### Dataset records:
============
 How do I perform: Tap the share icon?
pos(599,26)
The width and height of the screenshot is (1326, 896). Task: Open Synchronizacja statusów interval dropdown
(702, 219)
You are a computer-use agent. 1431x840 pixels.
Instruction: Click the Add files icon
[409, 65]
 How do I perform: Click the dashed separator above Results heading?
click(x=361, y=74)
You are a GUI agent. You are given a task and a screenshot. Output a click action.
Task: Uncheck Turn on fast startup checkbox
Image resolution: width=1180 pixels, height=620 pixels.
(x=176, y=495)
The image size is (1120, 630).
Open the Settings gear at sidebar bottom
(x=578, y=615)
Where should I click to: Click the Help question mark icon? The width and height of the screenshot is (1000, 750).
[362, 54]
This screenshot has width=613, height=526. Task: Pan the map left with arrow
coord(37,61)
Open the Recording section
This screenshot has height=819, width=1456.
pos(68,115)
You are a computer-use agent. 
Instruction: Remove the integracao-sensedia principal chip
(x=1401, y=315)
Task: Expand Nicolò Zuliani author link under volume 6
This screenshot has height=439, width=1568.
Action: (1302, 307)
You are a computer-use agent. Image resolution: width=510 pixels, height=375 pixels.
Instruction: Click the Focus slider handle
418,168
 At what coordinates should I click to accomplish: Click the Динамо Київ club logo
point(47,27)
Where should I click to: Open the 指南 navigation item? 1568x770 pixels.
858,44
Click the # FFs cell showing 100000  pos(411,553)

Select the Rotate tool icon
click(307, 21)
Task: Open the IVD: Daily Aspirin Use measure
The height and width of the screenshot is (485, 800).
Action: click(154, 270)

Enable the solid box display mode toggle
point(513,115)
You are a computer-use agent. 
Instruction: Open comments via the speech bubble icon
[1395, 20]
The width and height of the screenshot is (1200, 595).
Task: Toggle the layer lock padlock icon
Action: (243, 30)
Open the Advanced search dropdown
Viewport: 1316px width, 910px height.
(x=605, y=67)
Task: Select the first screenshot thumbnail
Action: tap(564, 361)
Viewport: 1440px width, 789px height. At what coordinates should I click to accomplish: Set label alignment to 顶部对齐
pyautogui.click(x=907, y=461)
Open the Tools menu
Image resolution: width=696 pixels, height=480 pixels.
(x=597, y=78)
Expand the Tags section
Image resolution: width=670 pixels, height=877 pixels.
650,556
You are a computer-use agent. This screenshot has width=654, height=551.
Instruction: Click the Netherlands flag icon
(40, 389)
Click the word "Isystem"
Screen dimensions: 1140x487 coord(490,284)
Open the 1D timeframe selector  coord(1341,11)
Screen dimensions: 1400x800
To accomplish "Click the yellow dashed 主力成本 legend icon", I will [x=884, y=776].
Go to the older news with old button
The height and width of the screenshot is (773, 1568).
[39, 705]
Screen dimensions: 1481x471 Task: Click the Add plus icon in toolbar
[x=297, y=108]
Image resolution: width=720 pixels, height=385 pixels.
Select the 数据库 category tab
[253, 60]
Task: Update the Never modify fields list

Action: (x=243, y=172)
============
### Exercise brief:
Copy the lines above without any change, starting with the first line and ending after the line that contains "Click the #".

### Response:
 How do I perform: Tap the share icon?
pos(599,26)
The width and height of the screenshot is (1326, 896). Task: Open Synchronizacja statusów interval dropdown
(702, 219)
You are a computer-use agent. 1431x840 pixels.
Instruction: Click the Add files icon
[409, 65]
 How do I perform: Click the dashed separator above Results heading?
click(x=361, y=74)
You are a GUI agent. You are given a task and a screenshot. Output a click action.
Task: Uncheck Turn on fast startup checkbox
Image resolution: width=1180 pixels, height=620 pixels.
(x=176, y=495)
The image size is (1120, 630).
Open the Settings gear at sidebar bottom
(x=578, y=615)
Where should I click to: Click the Help question mark icon? The width and height of the screenshot is (1000, 750).
[362, 54]
This screenshot has width=613, height=526. Task: Pan the map left with arrow
coord(37,61)
Open the Recording section
This screenshot has height=819, width=1456.
pos(68,115)
You are a computer-use agent. 
Instruction: Remove the integracao-sensedia principal chip
(x=1401, y=315)
Task: Expand Nicolò Zuliani author link under volume 6
This screenshot has height=439, width=1568.
Action: (1302, 307)
You are a computer-use agent. Image resolution: width=510 pixels, height=375 pixels.
Instruction: Click the Focus slider handle
418,168
 At what coordinates should I click to accomplish: Click the Динамо Київ club logo
point(47,27)
Where should I click to: Open the 指南 navigation item? 1568x770 pixels.
858,44
Click the # FFs cell showing 100000  pos(411,553)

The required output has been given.